*** Opening Recorded information ***
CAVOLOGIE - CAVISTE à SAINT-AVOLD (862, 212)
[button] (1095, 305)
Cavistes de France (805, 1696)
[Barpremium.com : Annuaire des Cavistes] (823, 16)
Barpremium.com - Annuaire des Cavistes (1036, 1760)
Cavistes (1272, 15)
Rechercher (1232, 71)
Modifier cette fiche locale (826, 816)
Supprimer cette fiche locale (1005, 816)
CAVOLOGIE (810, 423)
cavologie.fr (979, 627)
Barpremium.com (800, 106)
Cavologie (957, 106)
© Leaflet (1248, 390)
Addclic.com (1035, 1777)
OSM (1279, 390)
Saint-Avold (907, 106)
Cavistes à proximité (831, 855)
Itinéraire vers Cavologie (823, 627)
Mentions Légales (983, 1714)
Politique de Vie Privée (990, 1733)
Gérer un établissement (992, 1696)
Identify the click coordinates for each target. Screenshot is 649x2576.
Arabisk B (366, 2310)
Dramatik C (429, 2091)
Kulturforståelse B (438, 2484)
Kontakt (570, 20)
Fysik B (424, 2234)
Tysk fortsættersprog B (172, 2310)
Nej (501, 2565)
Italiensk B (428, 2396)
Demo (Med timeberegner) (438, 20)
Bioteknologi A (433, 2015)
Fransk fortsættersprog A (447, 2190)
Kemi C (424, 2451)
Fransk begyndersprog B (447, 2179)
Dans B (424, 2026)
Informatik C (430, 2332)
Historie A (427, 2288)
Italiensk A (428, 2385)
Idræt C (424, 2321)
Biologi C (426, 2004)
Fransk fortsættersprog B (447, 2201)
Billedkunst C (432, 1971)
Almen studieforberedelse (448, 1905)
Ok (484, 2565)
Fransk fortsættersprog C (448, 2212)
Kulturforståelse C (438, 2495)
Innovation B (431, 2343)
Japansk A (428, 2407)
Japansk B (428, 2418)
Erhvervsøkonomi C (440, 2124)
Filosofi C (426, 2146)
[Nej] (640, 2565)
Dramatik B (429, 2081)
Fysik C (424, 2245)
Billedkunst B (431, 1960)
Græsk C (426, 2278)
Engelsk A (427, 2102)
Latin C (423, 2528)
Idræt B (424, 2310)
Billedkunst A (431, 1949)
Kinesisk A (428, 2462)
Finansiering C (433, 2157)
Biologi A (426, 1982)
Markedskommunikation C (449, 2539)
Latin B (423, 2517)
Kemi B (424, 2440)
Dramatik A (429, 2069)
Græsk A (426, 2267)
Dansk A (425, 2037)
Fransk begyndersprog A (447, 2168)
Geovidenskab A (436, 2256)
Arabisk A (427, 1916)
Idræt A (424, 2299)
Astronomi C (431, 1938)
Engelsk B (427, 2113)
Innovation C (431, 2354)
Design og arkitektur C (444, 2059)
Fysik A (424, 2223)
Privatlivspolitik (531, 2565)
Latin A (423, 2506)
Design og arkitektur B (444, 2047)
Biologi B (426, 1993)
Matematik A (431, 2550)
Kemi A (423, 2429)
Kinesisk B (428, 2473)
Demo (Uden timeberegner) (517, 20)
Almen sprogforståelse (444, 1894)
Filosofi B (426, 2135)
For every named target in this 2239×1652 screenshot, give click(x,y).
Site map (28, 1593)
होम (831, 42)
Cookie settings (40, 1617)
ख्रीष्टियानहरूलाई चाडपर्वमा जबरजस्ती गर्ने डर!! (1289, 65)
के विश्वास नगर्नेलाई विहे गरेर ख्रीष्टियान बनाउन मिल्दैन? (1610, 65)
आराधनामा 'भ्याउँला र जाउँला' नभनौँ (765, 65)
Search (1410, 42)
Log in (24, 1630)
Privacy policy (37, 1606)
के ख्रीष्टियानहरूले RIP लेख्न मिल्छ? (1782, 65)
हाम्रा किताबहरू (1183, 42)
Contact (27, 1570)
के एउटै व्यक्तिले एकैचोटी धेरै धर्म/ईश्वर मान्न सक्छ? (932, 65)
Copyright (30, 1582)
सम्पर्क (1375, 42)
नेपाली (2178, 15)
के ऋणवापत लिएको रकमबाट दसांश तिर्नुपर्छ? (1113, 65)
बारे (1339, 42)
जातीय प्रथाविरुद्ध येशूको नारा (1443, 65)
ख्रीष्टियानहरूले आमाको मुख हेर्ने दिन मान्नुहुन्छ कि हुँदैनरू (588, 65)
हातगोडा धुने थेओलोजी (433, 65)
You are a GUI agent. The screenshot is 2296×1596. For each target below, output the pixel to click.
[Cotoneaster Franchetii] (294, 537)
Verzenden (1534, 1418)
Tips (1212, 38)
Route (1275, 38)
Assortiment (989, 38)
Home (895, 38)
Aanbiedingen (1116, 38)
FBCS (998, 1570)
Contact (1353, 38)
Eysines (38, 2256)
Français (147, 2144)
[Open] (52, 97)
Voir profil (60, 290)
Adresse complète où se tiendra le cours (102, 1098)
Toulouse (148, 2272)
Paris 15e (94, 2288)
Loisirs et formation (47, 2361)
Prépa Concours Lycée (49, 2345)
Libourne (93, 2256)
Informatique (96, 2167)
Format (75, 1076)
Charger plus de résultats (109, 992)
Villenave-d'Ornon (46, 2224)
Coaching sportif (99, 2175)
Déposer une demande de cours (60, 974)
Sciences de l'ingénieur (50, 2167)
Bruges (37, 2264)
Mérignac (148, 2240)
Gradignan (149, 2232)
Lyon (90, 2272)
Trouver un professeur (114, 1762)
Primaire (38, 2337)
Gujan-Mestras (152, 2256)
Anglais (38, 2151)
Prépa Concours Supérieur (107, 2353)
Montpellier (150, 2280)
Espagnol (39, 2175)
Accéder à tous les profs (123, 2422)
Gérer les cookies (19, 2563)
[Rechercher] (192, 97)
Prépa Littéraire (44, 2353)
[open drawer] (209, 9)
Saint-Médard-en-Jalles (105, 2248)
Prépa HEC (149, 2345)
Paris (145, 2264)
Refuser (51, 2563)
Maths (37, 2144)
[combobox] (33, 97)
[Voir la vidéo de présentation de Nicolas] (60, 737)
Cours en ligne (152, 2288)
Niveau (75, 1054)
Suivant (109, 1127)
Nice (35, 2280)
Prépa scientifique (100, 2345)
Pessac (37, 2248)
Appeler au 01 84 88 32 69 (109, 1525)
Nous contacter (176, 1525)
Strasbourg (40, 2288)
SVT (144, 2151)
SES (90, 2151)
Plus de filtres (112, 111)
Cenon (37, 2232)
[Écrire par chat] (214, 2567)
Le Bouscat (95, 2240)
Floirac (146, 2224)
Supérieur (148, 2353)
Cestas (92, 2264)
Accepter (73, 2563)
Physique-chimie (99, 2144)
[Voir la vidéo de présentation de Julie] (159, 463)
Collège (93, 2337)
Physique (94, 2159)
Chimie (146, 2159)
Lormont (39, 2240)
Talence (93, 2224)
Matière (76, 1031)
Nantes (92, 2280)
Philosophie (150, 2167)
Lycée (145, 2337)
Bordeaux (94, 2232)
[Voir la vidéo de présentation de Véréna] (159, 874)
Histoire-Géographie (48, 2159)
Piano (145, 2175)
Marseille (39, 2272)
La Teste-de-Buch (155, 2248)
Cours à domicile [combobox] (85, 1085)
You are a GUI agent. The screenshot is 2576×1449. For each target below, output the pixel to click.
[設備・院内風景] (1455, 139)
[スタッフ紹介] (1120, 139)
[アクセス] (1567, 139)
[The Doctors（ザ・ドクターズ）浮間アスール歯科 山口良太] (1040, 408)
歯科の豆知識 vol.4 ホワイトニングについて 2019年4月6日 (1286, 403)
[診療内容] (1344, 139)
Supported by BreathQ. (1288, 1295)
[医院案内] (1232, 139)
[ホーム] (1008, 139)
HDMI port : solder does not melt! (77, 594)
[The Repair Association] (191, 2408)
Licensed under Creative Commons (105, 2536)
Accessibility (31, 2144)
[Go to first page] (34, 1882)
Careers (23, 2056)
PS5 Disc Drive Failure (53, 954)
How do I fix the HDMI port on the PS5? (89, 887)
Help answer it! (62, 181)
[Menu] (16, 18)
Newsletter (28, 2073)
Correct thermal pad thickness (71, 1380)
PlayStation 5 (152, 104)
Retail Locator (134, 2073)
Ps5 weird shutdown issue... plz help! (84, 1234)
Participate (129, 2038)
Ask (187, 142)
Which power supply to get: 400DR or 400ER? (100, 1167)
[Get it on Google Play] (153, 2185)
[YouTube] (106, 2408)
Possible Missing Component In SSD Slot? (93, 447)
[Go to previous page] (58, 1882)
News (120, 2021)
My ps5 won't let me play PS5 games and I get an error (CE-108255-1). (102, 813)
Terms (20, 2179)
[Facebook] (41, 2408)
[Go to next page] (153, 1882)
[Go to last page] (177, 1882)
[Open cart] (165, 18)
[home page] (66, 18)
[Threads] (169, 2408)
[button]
*** Closing Recorded information ***
Activity: Each line in the entries above, starting at the line with "[button] (1095, 305)" and ending at the line with "Billedkunst C (432, 1971)", is to be printed exactly, and only those lines.

Finished task:
[button] (1095, 305)
Cavistes de France (805, 1696)
[Barpremium.com : Annuaire des Cavistes] (823, 16)
Barpremium.com - Annuaire des Cavistes (1036, 1760)
Cavistes (1272, 15)
Rechercher (1232, 71)
Modifier cette fiche locale (826, 816)
Supprimer cette fiche locale (1005, 816)
CAVOLOGIE (810, 423)
cavologie.fr (979, 627)
Barpremium.com (800, 106)
Cavologie (957, 106)
© Leaflet (1248, 390)
Addclic.com (1035, 1777)
OSM (1279, 390)
Saint-Avold (907, 106)
Cavistes à proximité (831, 855)
Itinéraire vers Cavologie (823, 627)
Mentions Légales (983, 1714)
Politique de Vie Privée (990, 1733)
Gérer un établissement (992, 1696)
Identify the click coordinates for each target. Screenshot is 649x2576.
Arabisk B (366, 2310)
Dramatik C (429, 2091)
Kulturforståelse B (438, 2484)
Kontakt (570, 20)
Fysik B (424, 2234)
Tysk fortsættersprog B (172, 2310)
Nej (501, 2565)
Italiensk B (428, 2396)
Demo (Med timeberegner) (438, 20)
Bioteknologi A (433, 2015)
Fransk fortsættersprog A (447, 2190)
Kemi C (424, 2451)
Fransk begyndersprog B (447, 2179)
Dans B (424, 2026)
Informatik C (430, 2332)
Historie A (427, 2288)
Italiensk A (428, 2385)
Idræt C (424, 2321)
Biologi C (426, 2004)
Fransk fortsættersprog B (447, 2201)
Billedkunst C (432, 1971)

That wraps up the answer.